Saved data entries:
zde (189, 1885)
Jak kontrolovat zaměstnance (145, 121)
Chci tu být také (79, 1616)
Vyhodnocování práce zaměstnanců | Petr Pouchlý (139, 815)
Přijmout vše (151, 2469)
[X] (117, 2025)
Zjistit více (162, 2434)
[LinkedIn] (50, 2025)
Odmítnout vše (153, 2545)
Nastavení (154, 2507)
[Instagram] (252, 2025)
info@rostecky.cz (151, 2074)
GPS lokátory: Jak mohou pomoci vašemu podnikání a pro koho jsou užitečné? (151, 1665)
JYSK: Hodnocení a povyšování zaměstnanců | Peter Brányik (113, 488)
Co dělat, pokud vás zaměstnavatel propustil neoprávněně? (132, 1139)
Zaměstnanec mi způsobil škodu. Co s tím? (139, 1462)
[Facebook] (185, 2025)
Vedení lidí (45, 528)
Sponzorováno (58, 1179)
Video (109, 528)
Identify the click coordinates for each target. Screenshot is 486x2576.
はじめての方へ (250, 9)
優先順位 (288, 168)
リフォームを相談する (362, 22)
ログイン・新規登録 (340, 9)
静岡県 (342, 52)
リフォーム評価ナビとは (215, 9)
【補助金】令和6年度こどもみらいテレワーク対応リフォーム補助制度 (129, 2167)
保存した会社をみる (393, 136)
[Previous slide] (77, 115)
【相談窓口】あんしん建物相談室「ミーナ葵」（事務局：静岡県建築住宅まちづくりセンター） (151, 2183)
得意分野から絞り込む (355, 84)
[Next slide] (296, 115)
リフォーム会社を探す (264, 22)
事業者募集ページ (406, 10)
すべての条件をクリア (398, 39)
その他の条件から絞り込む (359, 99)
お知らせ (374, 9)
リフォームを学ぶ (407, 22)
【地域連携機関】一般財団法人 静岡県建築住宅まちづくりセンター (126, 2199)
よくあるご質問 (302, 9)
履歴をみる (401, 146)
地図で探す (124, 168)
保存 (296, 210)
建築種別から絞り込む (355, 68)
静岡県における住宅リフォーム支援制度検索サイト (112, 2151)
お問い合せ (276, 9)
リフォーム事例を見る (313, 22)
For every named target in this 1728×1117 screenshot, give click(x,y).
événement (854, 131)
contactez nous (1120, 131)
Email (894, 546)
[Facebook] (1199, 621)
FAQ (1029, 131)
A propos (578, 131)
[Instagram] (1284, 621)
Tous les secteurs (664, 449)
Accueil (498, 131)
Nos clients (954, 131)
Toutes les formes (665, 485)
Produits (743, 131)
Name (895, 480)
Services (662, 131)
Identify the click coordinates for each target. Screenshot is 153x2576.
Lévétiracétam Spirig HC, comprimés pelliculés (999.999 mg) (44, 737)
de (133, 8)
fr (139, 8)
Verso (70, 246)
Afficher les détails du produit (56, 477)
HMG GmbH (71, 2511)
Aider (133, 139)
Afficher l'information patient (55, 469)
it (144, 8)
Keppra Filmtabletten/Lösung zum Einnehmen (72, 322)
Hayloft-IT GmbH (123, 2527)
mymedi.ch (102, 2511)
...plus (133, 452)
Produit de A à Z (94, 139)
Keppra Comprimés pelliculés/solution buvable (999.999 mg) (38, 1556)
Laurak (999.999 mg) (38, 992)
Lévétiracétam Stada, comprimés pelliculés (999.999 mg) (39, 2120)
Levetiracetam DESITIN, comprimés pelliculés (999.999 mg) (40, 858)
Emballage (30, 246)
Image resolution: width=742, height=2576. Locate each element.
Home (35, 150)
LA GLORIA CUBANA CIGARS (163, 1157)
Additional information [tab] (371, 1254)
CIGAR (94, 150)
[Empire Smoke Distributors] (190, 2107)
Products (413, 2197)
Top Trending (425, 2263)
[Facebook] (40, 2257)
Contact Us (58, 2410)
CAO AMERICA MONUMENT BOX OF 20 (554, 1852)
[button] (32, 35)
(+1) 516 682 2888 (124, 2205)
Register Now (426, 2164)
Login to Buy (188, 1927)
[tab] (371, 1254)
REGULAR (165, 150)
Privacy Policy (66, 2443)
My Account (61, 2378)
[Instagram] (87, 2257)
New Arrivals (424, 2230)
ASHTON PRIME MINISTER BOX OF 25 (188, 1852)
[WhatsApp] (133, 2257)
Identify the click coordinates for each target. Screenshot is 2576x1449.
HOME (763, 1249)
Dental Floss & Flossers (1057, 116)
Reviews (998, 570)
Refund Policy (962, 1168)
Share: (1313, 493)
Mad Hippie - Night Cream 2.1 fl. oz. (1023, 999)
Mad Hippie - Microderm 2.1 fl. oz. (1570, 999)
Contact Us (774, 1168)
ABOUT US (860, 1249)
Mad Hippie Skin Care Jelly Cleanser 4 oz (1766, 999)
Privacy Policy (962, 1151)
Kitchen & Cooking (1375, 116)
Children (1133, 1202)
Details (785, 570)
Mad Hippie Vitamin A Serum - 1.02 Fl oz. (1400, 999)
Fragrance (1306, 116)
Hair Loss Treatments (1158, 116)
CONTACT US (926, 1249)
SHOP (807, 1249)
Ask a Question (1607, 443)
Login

**THE TASK:**
Nothing but the lines from the start of the data above through the line with "JYSK: Hodnocení a" should appear in your answer, copied exactly.

**EXERCISE SOLUTION:**
zde (189, 1885)
Jak kontrolovat zaměstnance (145, 121)
Chci tu být také (79, 1616)
Vyhodnocování práce zaměstnanců | Petr Pouchlý (139, 815)
Přijmout vše (151, 2469)
[X] (117, 2025)
Zjistit více (162, 2434)
[LinkedIn] (50, 2025)
Odmítnout vše (153, 2545)
Nastavení (154, 2507)
[Instagram] (252, 2025)
info@rostecky.cz (151, 2074)
GPS lokátory: Jak mohou pomoci vašemu podnikání a pro koho jsou užitečné? (151, 1665)
JYSK: Hodnocení a povyšování zaměstnanců | Peter Brányik (113, 488)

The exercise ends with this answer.